--- Exercise material Enclosed Below ---
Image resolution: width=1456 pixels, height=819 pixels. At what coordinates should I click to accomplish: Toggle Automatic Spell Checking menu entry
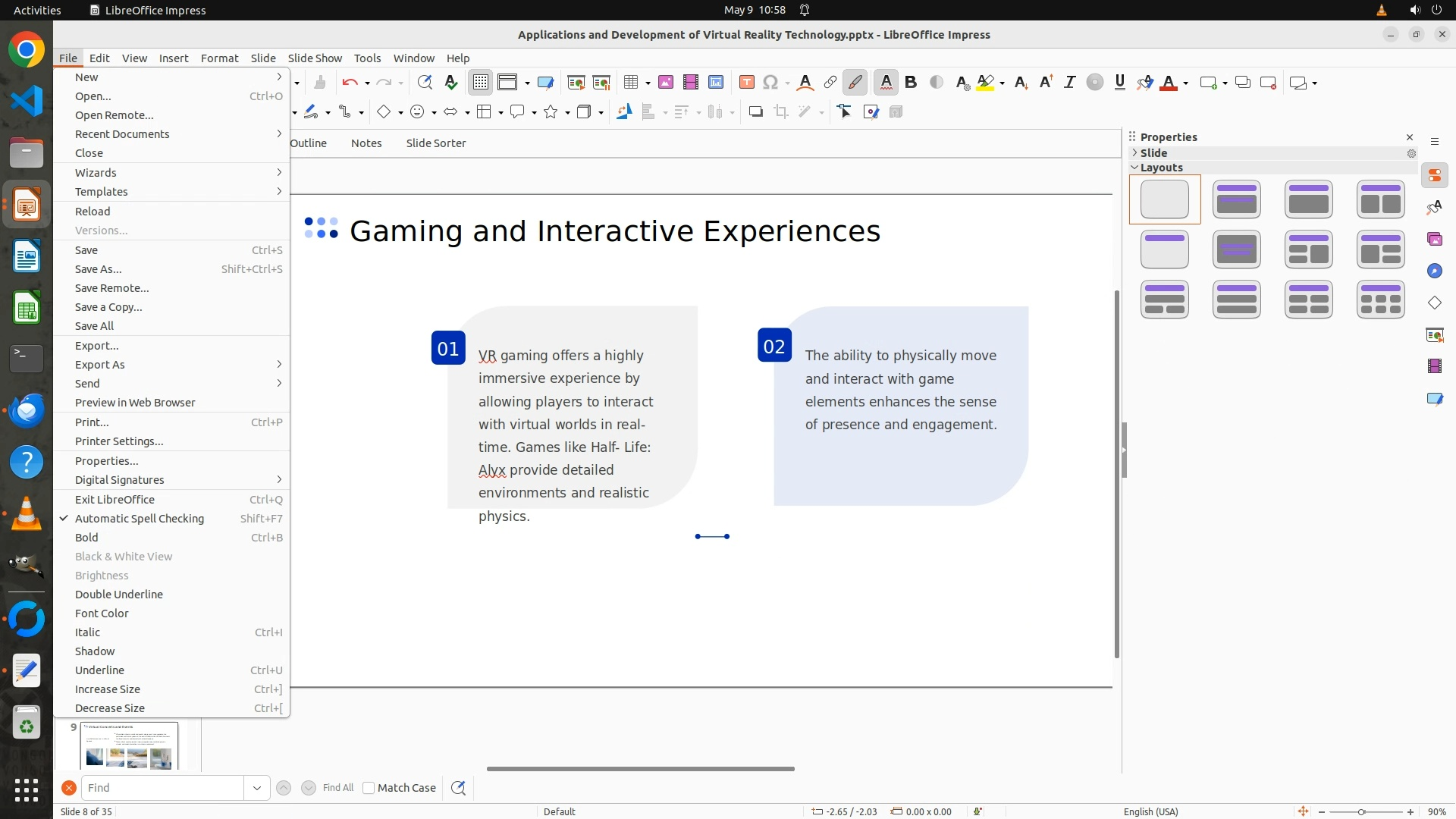(140, 519)
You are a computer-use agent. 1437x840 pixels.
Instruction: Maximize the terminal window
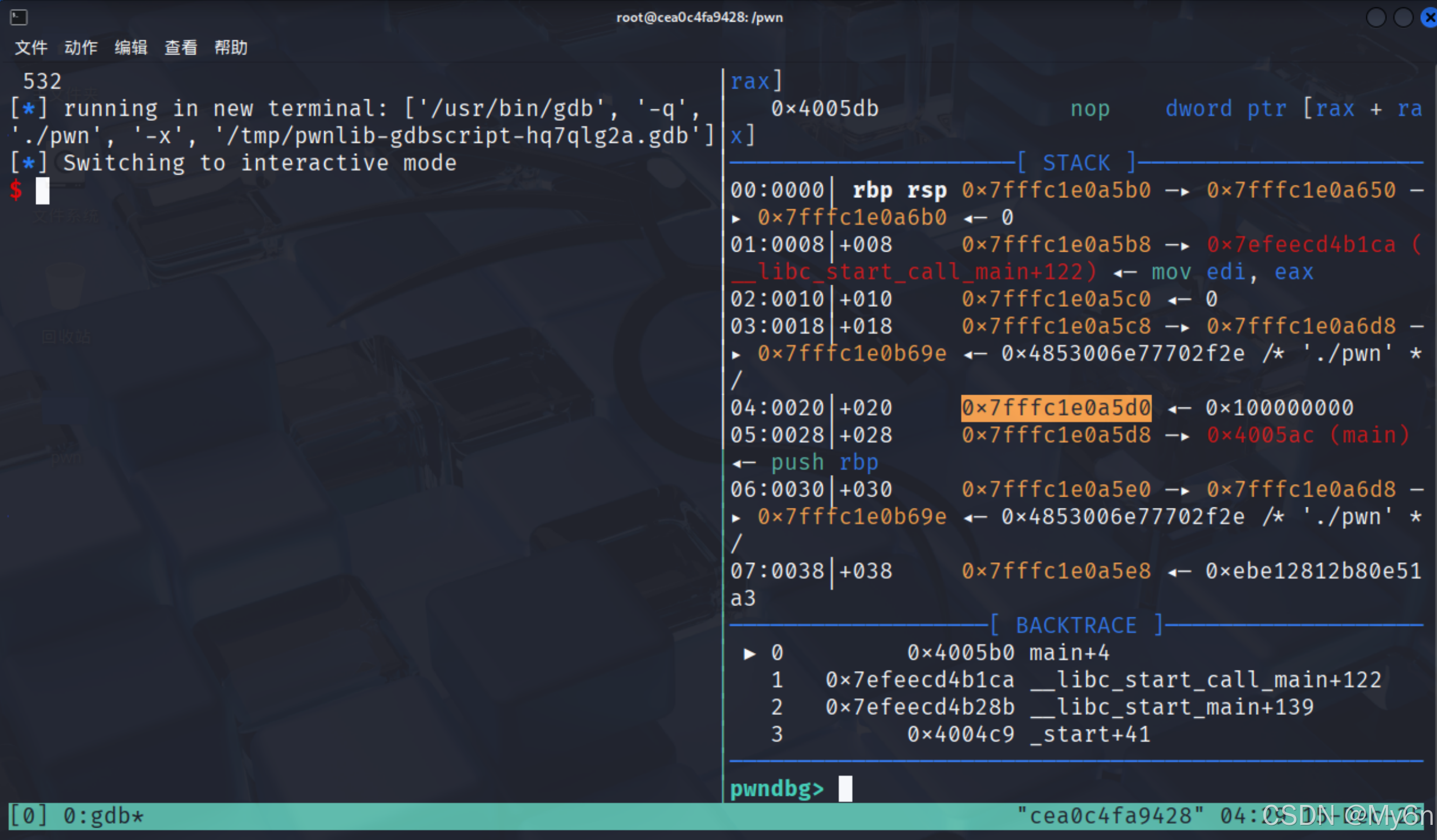pyautogui.click(x=1403, y=18)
--- End of Enclosed Exercise material ---
Assignment: Transcribe the records above exactly, skipping pictures.

Result for this exercise:
Image resolution: width=1456 pixels, height=819 pixels. At what coordinates should I click to accomplish: Toggle Automatic Spell Checking menu entry
(140, 519)
You are a computer-use agent. 1437x840 pixels.
Instruction: Maximize the terminal window
pyautogui.click(x=1403, y=18)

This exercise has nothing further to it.